Argentino é detido em Mato Grosso do Sul com ave silvestre sem autorização
Um homem de nacionalidade argentina foi conduzido à delegacia após ser flagrado portando uma ave silvestre sem a devida autorização, em Rio Brilhante, no estado de Mato Grosso do Sul. O incidente ocorreu na tarde de sexta-feira, 17 de maio, na região central da cidade, durante uma operação de fiscalização policial.
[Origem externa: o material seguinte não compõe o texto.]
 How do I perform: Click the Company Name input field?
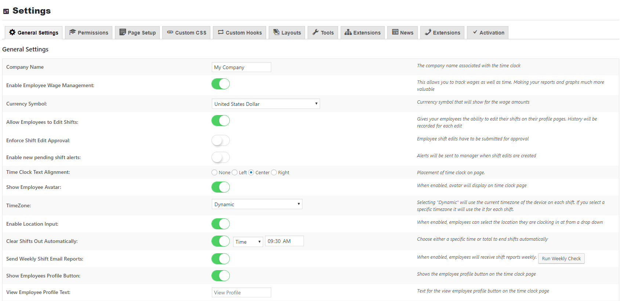click(241, 67)
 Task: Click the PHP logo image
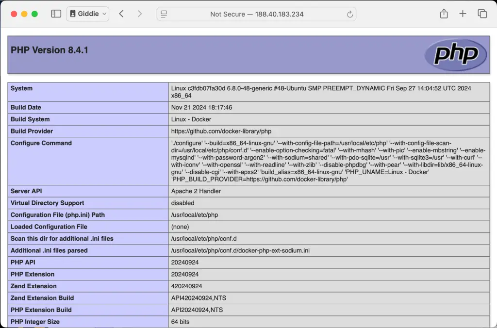point(455,55)
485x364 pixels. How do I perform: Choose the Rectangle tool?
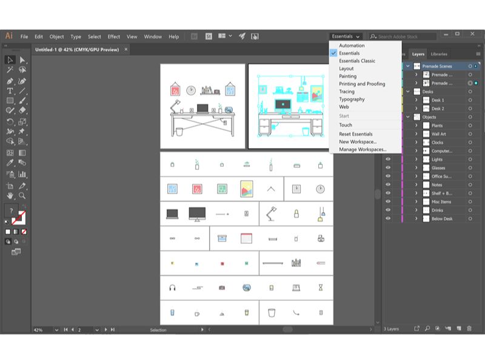pyautogui.click(x=9, y=101)
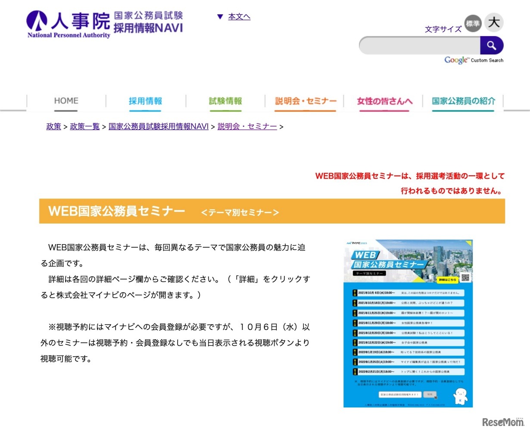Switch text size to 大 (large)
Image resolution: width=530 pixels, height=432 pixels.
coord(494,22)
Fiscalização revela posse ilegal de maracanã-do-buriti
De acordo com a ocorrência policial, equipes realizavam rondas no distrito de Prudêncio Thomaz quando notaram que um posto de combustível desativado estava sendo utilizado por pessoas em situação de rua. Durante a inspeção no local, os policiais abordaram um dos ocupantes, que foi identificado como o argentino.
Com ele, foi encontrada uma gaiola contendo uma ave da espécie maracanã-do-buriti, classificada como silvestre e protegida por leis ambientais. Ao ser interrogado, o homem afirmou que adquiriu o animal há mais de um ano, em Santa Cruz de la Sierra, na Bolívia, mantendo-o como animal de estimação desde então.
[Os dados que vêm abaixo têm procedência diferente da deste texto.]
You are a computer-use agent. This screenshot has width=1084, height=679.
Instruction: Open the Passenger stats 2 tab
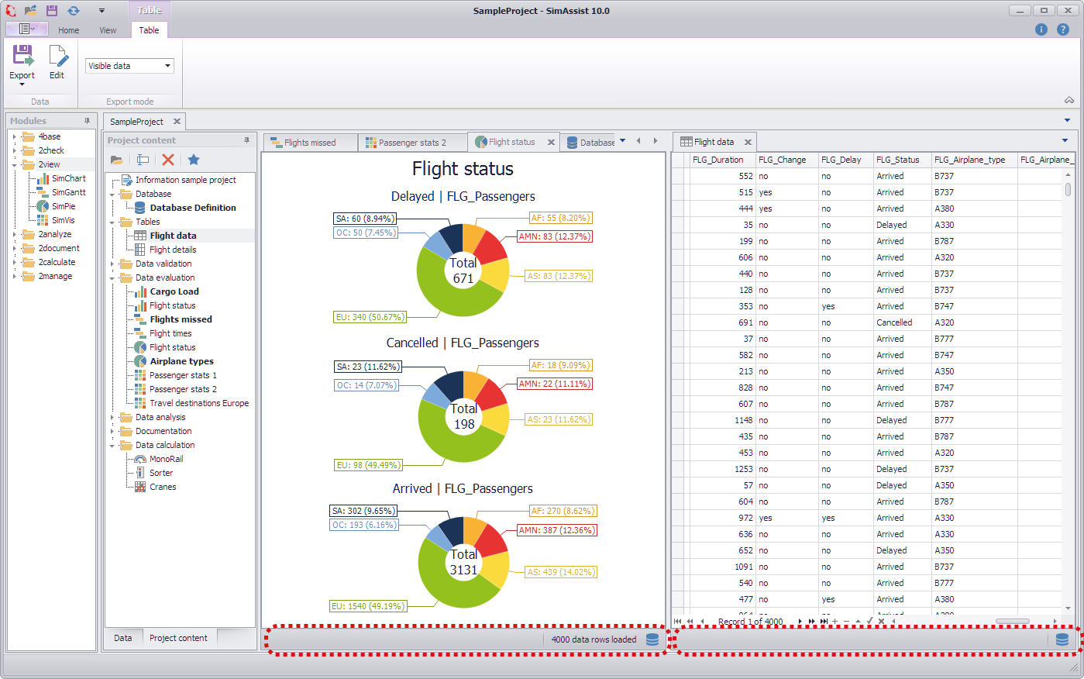411,143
Ausência de documentação e antecedentes criminais
No entanto, o suspeito não apresentou nenhum documento que comprovasse a origem legal da ave, violando a legislação brasileira sobre fauna silvestre. A Polícia Militar Ambiental (PMA) foi acionada imediatamente e orientou que o indivíduo fosse levado, juntamente com o animal, para a Delegacia de Polícia Civil de Rio Brilhante.
O registro policial ainda revelou que o homem já possui antecedentes por maus-tratos a animais silvestres, com casos registrados no ano de 2023. Ele foi encaminhado à delegacia local, onde permanece à disposição da Justiça para as devidas providências legais.
Apreensão da ave e procedimentos ambientais
A maracanã-do-buriti, uma espécie que ocorre em quase todo o Cerrado, boa parte do Pantanal e em toda a Amazônia, foi apreendida pelos agentes. A ave deve passar pelos procedimentos padrão estabelecidos pelos órgãos ambientais competentes, que incluem avaliação veterinária e possível soltura em habitat natural, conforme as normas de proteção à fauna.
Este caso destaca a importância da fiscalização contínua e da aplicação rigorosa das leis ambientais para combater o tráfico e a posse ilegal de animais silvestres no Brasil, práticas que ameaçam a biodiversidade e o equilíbrio ecológico.